Taking the 2026 Silver Mulberry, FEFF’s second most coveted audience award, was Kim Jong-woo, Kim Shin-wan and Cho Chul-young’s searing documentary, The Seoul Guardians. The film captures that surreal events of Dec. 3, 2024, when people in Seoul hit the streets to protest the stunning declaration of martial law by embattled President Yoon Suk Yeol. The Seoul Guardians has received high praise from critics for its immersive retelling of one of the most bizarre and also uplifting moments in South Korea’s history. The Seoul Guardians shared FEFF’s Black Dragon critics prize with Fujiko.

The third place Crystal Mulberry was rather unexpectedly shared between four films — Blades of the Guardians: Wind Rises in the Desert by Yuen Woo-ping; My Name by Chung Ji-young; Tunnels: Sun in the Dark by Bui Thac Chuyen; and The King’s Warden by Chang Hang-jun.

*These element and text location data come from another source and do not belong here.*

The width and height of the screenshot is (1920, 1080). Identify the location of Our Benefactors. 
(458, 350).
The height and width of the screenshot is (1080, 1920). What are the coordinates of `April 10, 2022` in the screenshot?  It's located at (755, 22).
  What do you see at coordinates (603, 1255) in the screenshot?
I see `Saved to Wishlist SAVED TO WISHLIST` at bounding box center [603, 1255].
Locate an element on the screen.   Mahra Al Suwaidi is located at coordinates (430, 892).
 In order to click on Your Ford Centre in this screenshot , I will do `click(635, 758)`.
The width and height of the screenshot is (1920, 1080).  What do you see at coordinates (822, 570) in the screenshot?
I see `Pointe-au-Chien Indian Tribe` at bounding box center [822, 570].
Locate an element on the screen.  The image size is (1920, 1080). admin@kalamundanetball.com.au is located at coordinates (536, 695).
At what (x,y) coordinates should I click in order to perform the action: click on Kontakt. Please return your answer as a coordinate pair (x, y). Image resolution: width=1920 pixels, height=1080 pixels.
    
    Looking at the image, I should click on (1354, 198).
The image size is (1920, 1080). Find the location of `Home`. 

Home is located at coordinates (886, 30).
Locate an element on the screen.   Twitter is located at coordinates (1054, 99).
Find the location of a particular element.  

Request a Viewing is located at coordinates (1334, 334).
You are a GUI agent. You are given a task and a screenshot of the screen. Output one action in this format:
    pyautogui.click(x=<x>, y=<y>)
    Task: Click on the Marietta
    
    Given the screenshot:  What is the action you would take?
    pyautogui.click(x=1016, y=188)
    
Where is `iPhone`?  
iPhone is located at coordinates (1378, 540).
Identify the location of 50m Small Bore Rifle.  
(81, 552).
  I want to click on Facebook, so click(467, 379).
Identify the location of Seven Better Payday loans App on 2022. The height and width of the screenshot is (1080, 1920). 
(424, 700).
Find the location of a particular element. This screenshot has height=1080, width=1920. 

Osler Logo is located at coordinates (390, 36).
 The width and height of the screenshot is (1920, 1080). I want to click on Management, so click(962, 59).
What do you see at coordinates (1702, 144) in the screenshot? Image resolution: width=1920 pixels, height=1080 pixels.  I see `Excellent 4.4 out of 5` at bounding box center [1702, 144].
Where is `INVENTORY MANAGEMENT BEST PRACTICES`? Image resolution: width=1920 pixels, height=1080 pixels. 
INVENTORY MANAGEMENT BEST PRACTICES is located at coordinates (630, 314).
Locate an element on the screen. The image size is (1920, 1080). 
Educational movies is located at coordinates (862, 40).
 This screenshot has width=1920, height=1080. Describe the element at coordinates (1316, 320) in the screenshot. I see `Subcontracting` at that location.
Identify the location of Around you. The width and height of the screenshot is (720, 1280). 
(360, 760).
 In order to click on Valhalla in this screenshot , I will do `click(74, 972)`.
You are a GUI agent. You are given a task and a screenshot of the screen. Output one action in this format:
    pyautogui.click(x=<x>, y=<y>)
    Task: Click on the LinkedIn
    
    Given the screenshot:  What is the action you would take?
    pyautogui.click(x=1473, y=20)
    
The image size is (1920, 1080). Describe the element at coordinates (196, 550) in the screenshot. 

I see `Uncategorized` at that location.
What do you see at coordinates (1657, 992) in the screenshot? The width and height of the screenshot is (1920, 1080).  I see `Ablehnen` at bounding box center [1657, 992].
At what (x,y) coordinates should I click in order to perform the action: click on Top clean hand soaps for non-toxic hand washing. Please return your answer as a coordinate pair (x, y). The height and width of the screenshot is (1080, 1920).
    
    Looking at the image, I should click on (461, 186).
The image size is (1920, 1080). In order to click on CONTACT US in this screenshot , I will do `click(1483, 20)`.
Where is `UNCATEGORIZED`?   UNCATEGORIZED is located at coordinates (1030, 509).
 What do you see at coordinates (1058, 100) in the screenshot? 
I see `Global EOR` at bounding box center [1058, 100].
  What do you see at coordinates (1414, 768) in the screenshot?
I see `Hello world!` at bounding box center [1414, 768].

Elsewhere, the jury-decided White Mulberry prize, given to the best debut film, was awarded to Unidentified Murder by Kwok Ka-hei and Jack Lee, with a special mention for The Seoul Guardians. The Mulberry for best screenplay award went to Tunnels: Sun in the Dark, with a special mention for Anthony Chen’s We Are All Strangers.

This year’s FEFF Golden Mulberry Award for Lifetime Achievement were awarded to legendary Japanese actor Koji Yakusho and hugely influential Hong Kong filmmaker and martial arts choreographer Yuen Woo-ping. Chinese actress Fan Bingbing received the Golden Mulberry for outstanding achievement.

According to the FEFF organizers, the 2026 edition of the festival saw 75 films screened, including eight world premieres, 18 international premieres, 21 European premieres and 20 Italian premieres from 12 countries. The festival says it saw an uptick in visitors over last year, with approximately 70,000 people visiting the various FEFF screenings and events.

“We had superstars of Asian cinema and we had blockbusters. We had films that celebrate the diversity of talent the region continues to produce and we had full houses all festival long,” said FEFF president Sabrina Baracetti. “Tonight’s winner’s once again reflect the strength of Asian cinema and our dedication to celebrating and promoting these filmmakers will continue.”

The organizer’s also revealed that the dates for the 29th edition of FEFF will take place April 23 through to May 1, 2027, and the country in focus will be Hong Kong.